In cases, where the lease reserves the service charge as rent and provides that it is recoverable as if rent, there is no need to serve a section 146 notice as a precursor to forfeiture proceedings in the event of non-payment. However, such service charges nevertheless fall within the statutory definition of “service charges” (section 18(1) of the L & T Act 1985) and are therefore subject to statutory protection. Consequently, forfeiture of the lease for a non payment of service charges reserved as rent is subject to restrictions on forfeiture that are imposed by section 81 of the Housing Act 1996. These largely mirror the requirements of section 168 of the 2002 Act. Unpaid Service Charge

An admission by the leaseholder is sufficient. In all cases of unpaid service charge, the RMC should consider whether there is a dispute as to liability, as opposed to an inability to pay. Further, if there is a genuine dispute as to some elements of the service charge (e.g. the costs of major works) there may be no dispute as to other unpaid elements (e.g. the insurance and the porter’s wages may not be in dispute) and the leaseholder may be prepared to admit these undisputed items. The strategy should always be to identify at an early stage whether there is a genuine dispute and, if so, to limit the scope of any proceedings accordingly.

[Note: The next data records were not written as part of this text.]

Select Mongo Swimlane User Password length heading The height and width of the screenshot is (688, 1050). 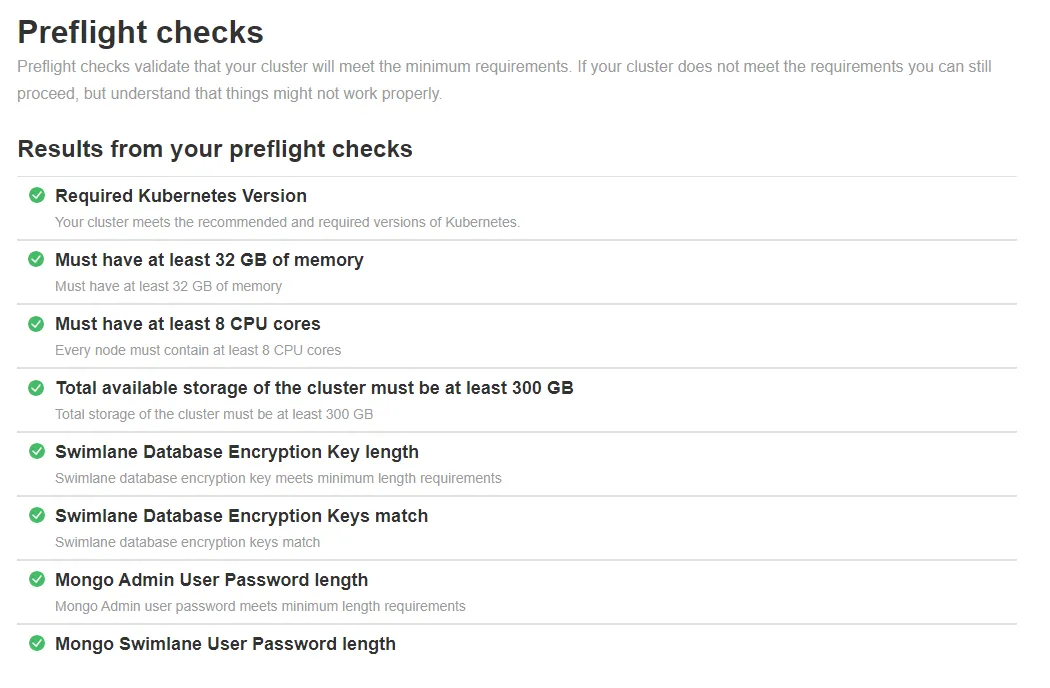click(x=225, y=644)
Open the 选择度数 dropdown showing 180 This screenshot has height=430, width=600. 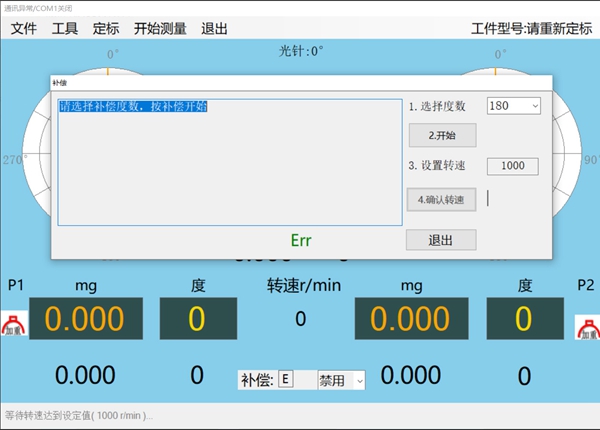click(x=513, y=105)
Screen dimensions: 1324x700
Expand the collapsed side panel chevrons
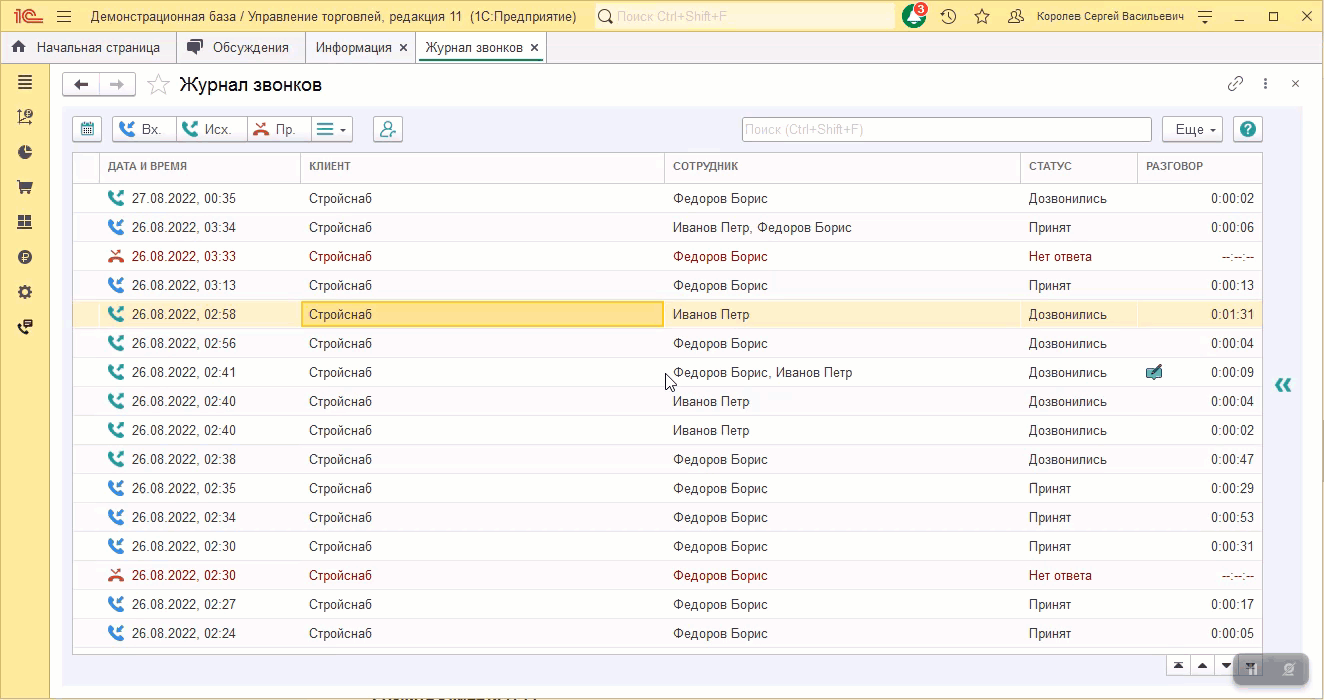click(1283, 385)
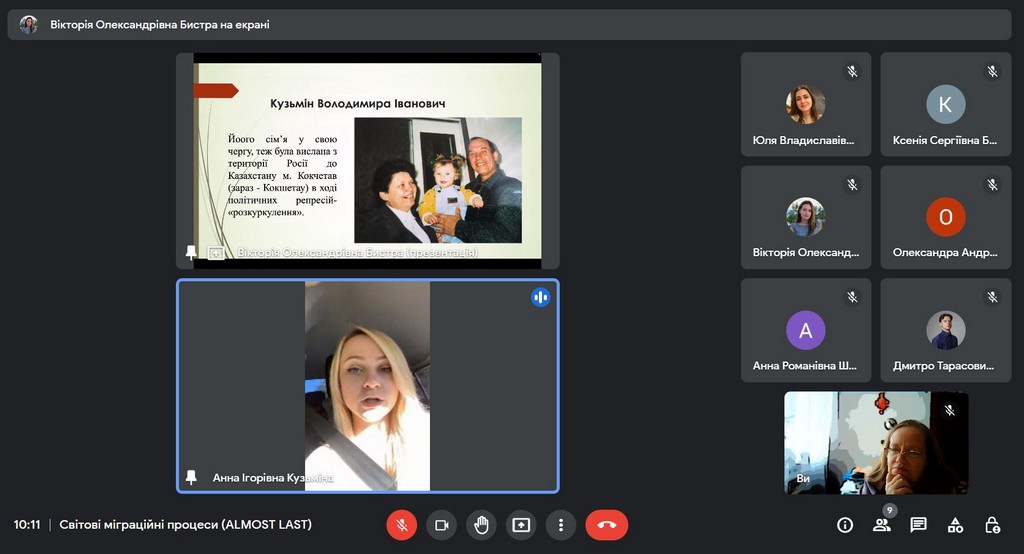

The next point to seek to obtain admission/further admissions once the claim had been issued in the County Court. Experience shows that many claims commenced in the County Court are either admitted or result in a default judgement. The County Court procedure will require the leaseholder to issue a notice of intention to defend (if not judgement will be entered for the landlord in default). If the claim is defended, it is likely, though not inevitable, that it will be transferred to the First-tier Tribunal


A determination by the FTT may be enforced as if a judgement of the County Court with the permission of the County Court. It is necessary therefore to apply to the County Court if it is intended to enforce the FTT decision as if a judgement of the County Court. Once granted the usual options for enforcement of a County Court money judgement is open to the landlord, for example by a statutory demand (as a precursor to bankruptcy proceedings), or by obtaining a charge on the leasehold flat.

Broadly, serving a statutory demand is likely to be highly effective if the leaseholder has little equity in the flat or other assets (in which case the mortgagee as a secured creditor will rank above the landlord in a distribution). Caution Is Required

For a variety of reasons, not least in terms of recovering costs, once a judgement has been obtained, the best means of enforcement may prove to be the section 146 and forfeiture route. However, caution is required. It is unusual to get as far as forfeiting a long residential lease, and doing so may be regarded by the courts as an extreme step. Further, depending on the circumstances, there may be potential complications, including, circumventing a debarring order that may have been made under section 20C of the L & T Act 1985. The up-shot is that specific legal advice should be obtained before bringing forfeiture proceedings.